I think the way you talk , and words you use does show how cultured you are . I usually like people using sophisticated language . But one should also be mindful of crowed they are talking to . As main purpose is to communicate . If you can't do that , then no point really .

Re: Using dialogs to create good impression

@NaMaan: aap di koi vi post 2 line to zyada hondi nahi, khair hai? :hmmm:

Re: Using dialogs to create good impression

Lets see. Generally speaking. We might call a person 'simple' who:

Doesn't try too hard to speak in an accent that very clearly doesn't come natural to him. In other words torturing the people who don't have enough time to simplify it and make it understandable for oneself.

Likes to wear simple clothes. Of course here it is a relative term depending upon what a person considers simple But then there definitely is a limit beyond which a dress does not look simple to majority of people who have any idea what simple means, in that particular culture.

Doesn't like to take too much interest in conspiracy stories within a family. Also doesn't like to dig the details of something that is totally someone else's personal business.

Doesn't like to make oneself look like a master of all trades in things one doesn't have much idea of.

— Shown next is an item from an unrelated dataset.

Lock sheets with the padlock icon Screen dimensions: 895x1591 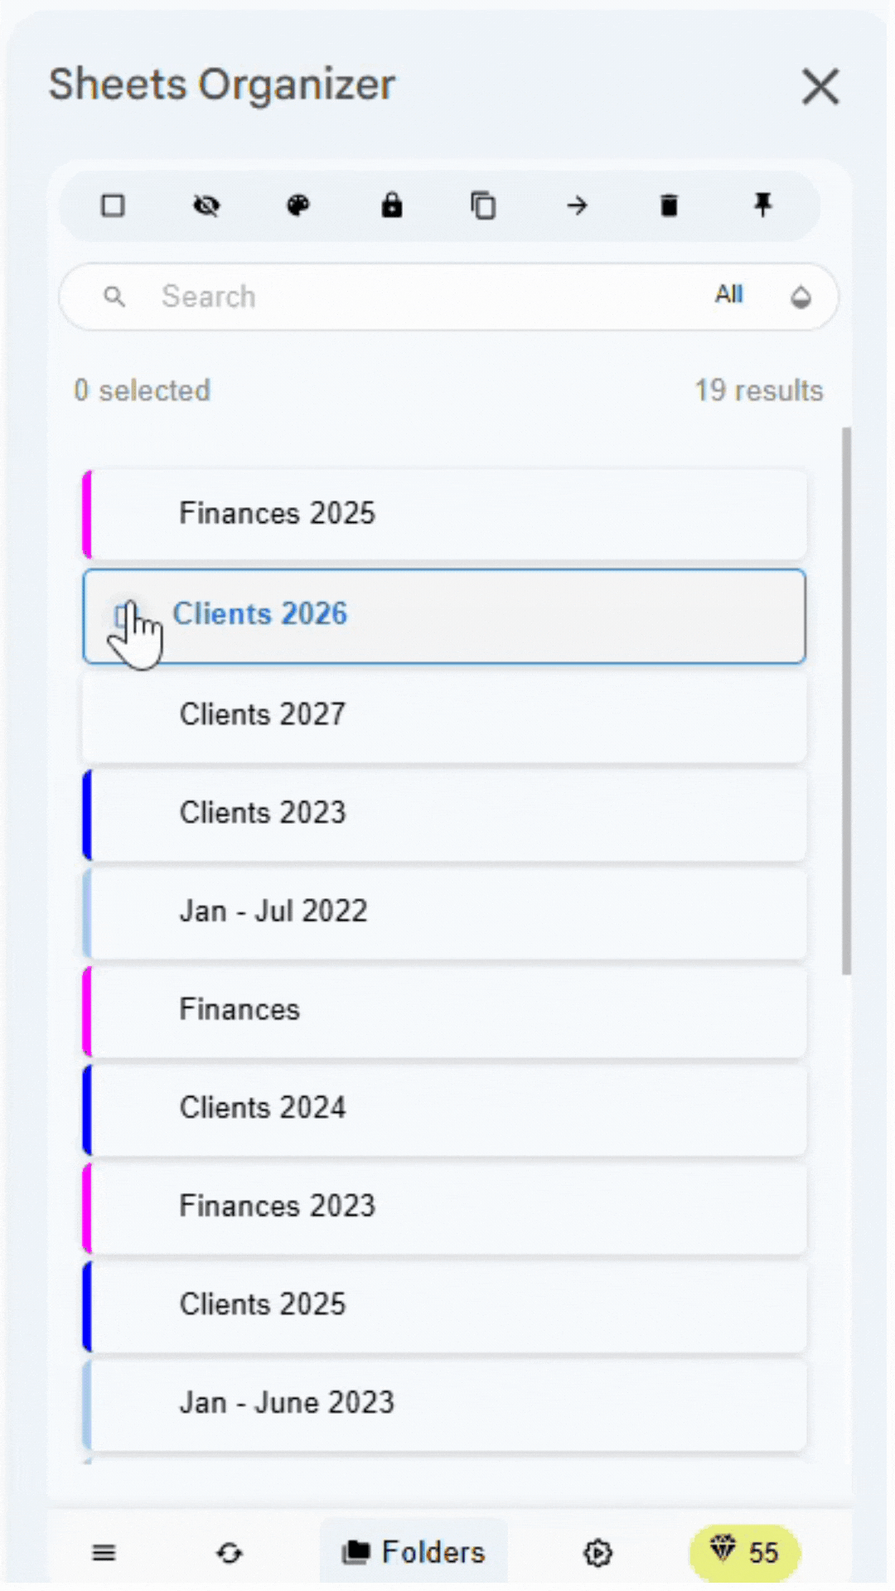tap(392, 206)
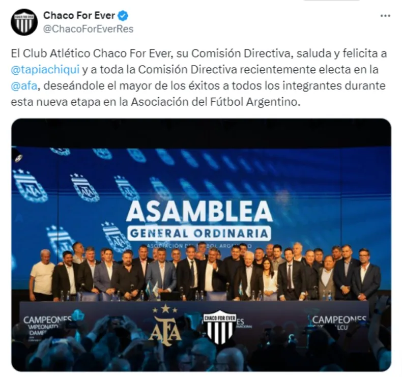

Doesn't frequently get involved into only those arguments where they themselves make it very clear to others that they only want to advertise their knowledge and intelligence irrespective of what the actual direction of the discussion was.

Doesn't change one's *whole *personality in accordance to what the gathering demands. Like becoming very religious in a religious group and becoming very non religious in a group where being religious is considered backward.

................and so on....

p.s. Just my personal views which might be totally wrong. I hope and pray that someone doesn't pick out a phrase out of the whole post and considers it worth criticizing and ignore the rest of the post (Saving ones time and energy through one liner sarcasm)

Ma koi lerki hoon ka bolta he jaoon :wink:

Knowledgeable sharing

Re: Using dialogs to create good impression

Does this apply only to women, or should you men also have some hayaa when you talk? Do you stay quiet, use simple language and speak only when spoken to? Or is that something you expect your wife to do because she is a girl?

Re: Using dialogs to create good impression

sometimes you gotta act smart. sometime you can't changes people mind from your actions, you gotta ace at your words, words chosen and spoken at perfect place - you gotta learn and ace this weapon.